Last month, 54 new creations joined the inventory, including lamps, tables, sofas, room dividers and so forth by 30 contemporary designers in France.

Hervé Lemoine, the president of the Mobilier National, said this year’s crop was part of a campaign that began in 2020 to expand the institution’s holdings, especially to newer works. Contemporary acquisitions also have begun traveling the world. In December, the Villa Albertine x Mobilier National stand won the best special project award at Miami Design Week.

“What’s always interesting is to see a designer’s process and originality,” said Mr. Lemoine, who worked with jurors from decorative arts, the media and other fields to select the additions from among 436 submissions.

“What we’re looking at is how these young designers manage to take something classic, like a lamp, table or chair,” he said, “and use their command of different kinds of savoir-faire to transform them into a completely new proposition.”

The Face à Face game table by Camillo Bernal, for example, was anything but conventional. The piece, which the 28-year-old designer produced with his occasional collaborator, Blanche Mijonnet, drew on an unusual combination of specialized crafts.

Its curvaceous frame and legs in aluminum croqué — a finish that looks like micropleating — were made by artisans at Atelier François Pouenat, a fifth-generation, family-run ironwork specialist, and its top was made of plaster molded by hand and encased in vaseline milk glass, by the Atelier Tollis. The companies, which are an Entreprise du Patrimoine Vivant, the mark of recognition by the French state of living heritage companies, had never collaborated before, Mr. Bernal said.

In one of the tabletop’s corners, a very oh-là-là bas-relief depicts a faun romping with a nymph, reproduced from a mold that Mr. Bernal spotted in the archives at Atelier Tollis.

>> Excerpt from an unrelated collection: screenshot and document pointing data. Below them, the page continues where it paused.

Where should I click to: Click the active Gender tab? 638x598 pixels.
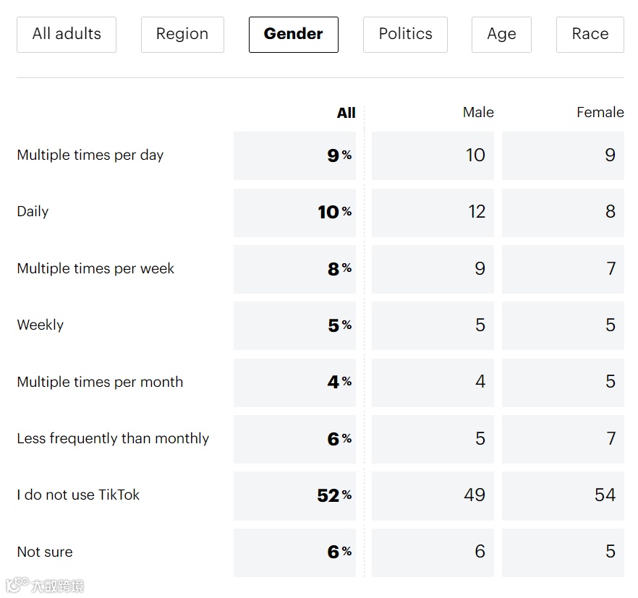pos(293,34)
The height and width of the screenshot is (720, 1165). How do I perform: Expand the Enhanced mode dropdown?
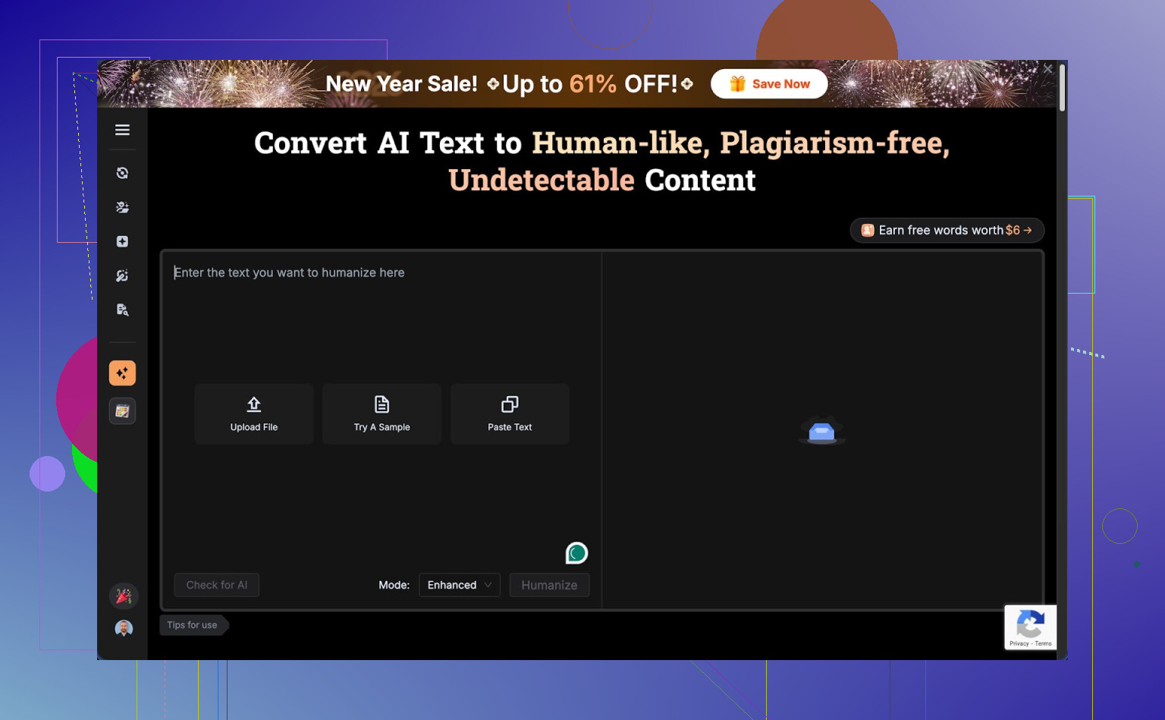pyautogui.click(x=459, y=585)
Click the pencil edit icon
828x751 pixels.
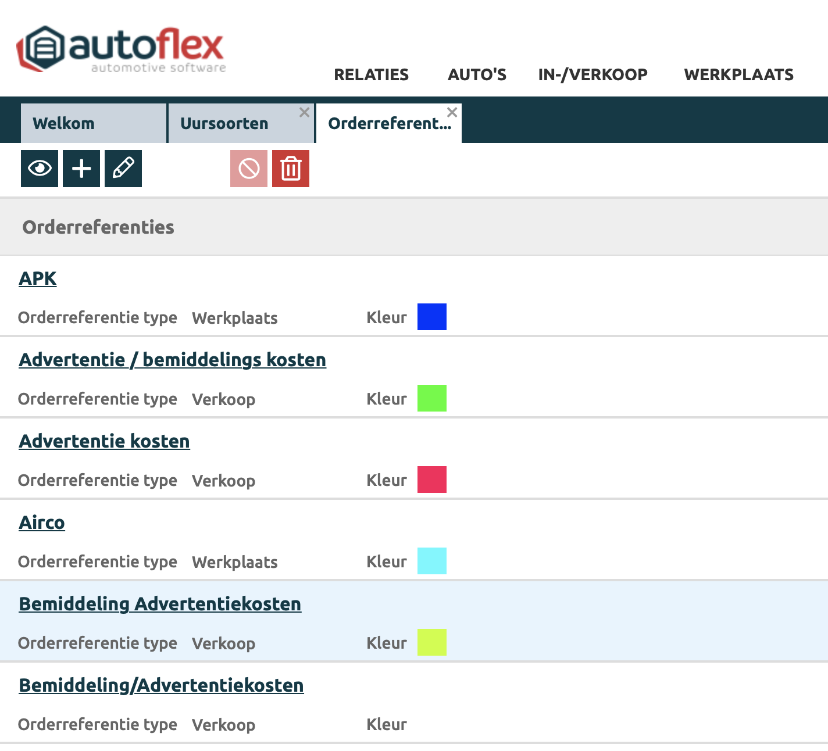pos(123,169)
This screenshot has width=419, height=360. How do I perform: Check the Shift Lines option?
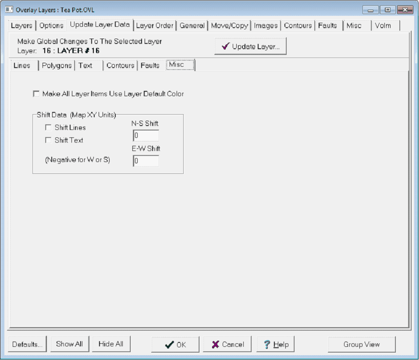click(x=48, y=128)
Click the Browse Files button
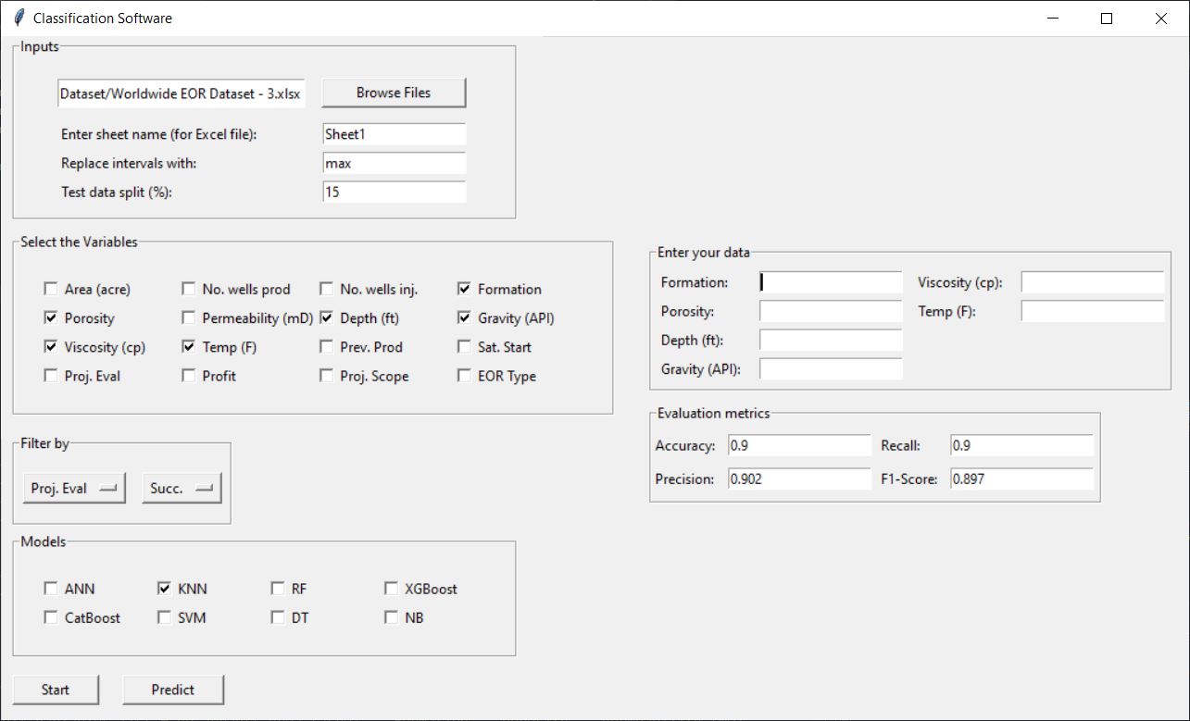The width and height of the screenshot is (1190, 721). [x=394, y=93]
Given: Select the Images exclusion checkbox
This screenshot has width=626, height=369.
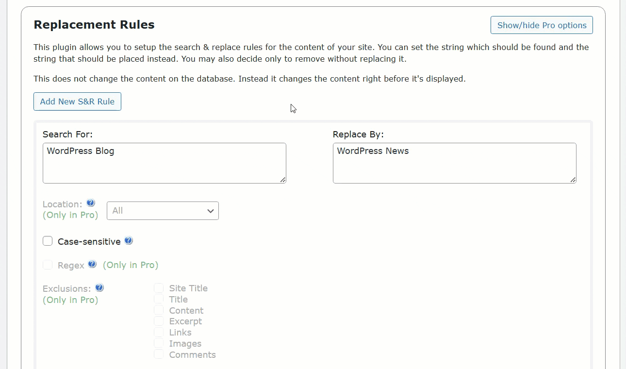Looking at the screenshot, I should [x=159, y=343].
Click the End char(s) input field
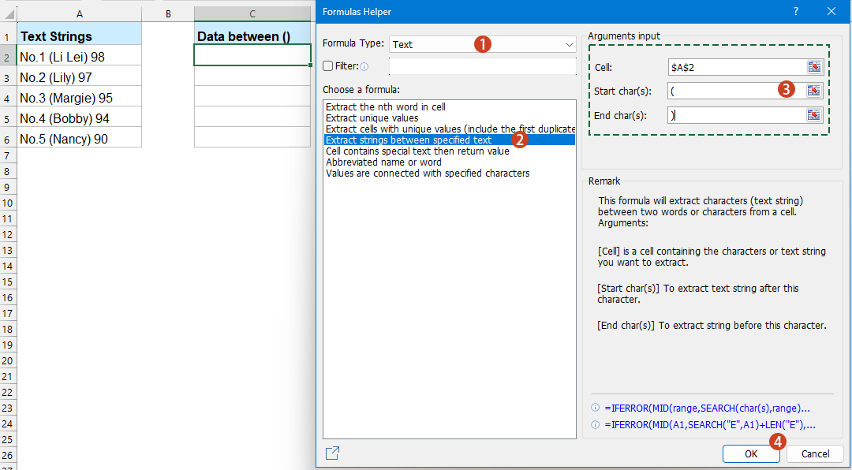 pos(734,115)
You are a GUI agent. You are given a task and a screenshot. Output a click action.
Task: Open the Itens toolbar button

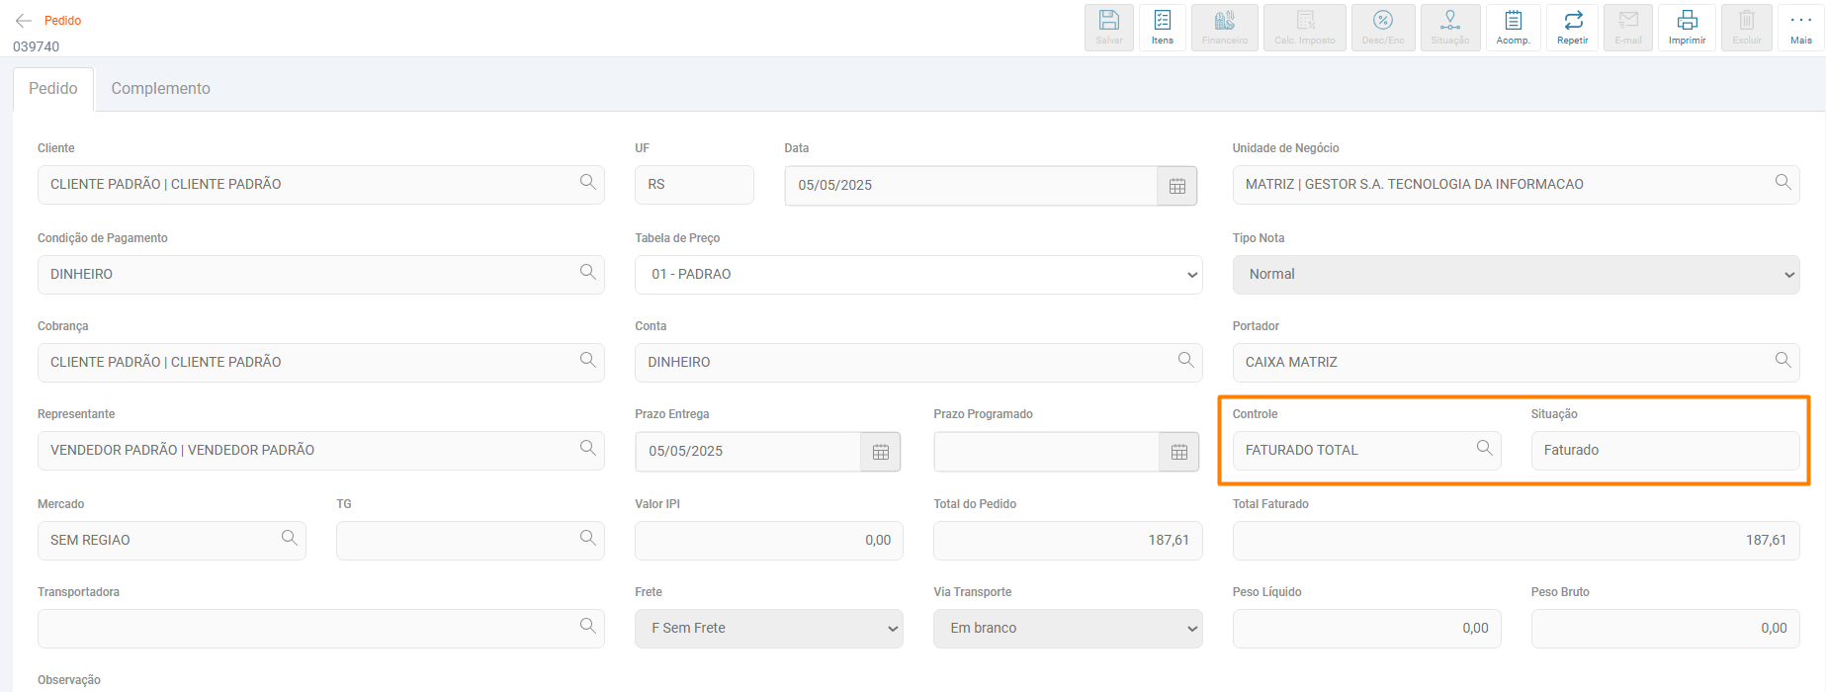click(1162, 28)
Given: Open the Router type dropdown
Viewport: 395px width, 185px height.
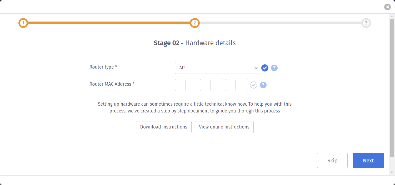Looking at the screenshot, I should click(217, 68).
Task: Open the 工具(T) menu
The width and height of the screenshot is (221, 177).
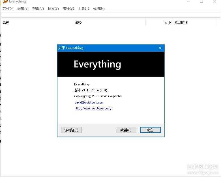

And at the center of the piece is a disk, 40 centimeters (almost 16 inches) in diameter, that can be removed to vary the look of the table. Clad in cognac-colored calf leather on one side, it was painted with a Fauve-style motif by the Marseilles artist Florent Groc on the other.

The table was displayed straddling a long wooden bench made of solid oak. How people choose to sit on the bench (or not) and place their feet helps to define the experience, Mr. Bernal said. “We wanted to push bodies to talk and also set the scene for parts of the body that one can’t often read, but which speak volumes,” he said.

Now that his piece has been bought by the Mobilier National, Mr. Bernal — like the other artisans in this group — has the right to produce as many as seven others for sale. He already has three orders for the ensemble, priced at about 11,000 euros ($11,910) for the table and 8,000 euros for the bench. (The amounts vary depending on material prices.)

Despite its provocative nature, Mr. Lemoine said he could picture Face à Face in the Élysée Palace, perhaps in an anteroom. “The fact that it’s a game table is a kind of metaphor,” he said. “Every discussion or negotiation is a form of play in which you try to persuade the other person.”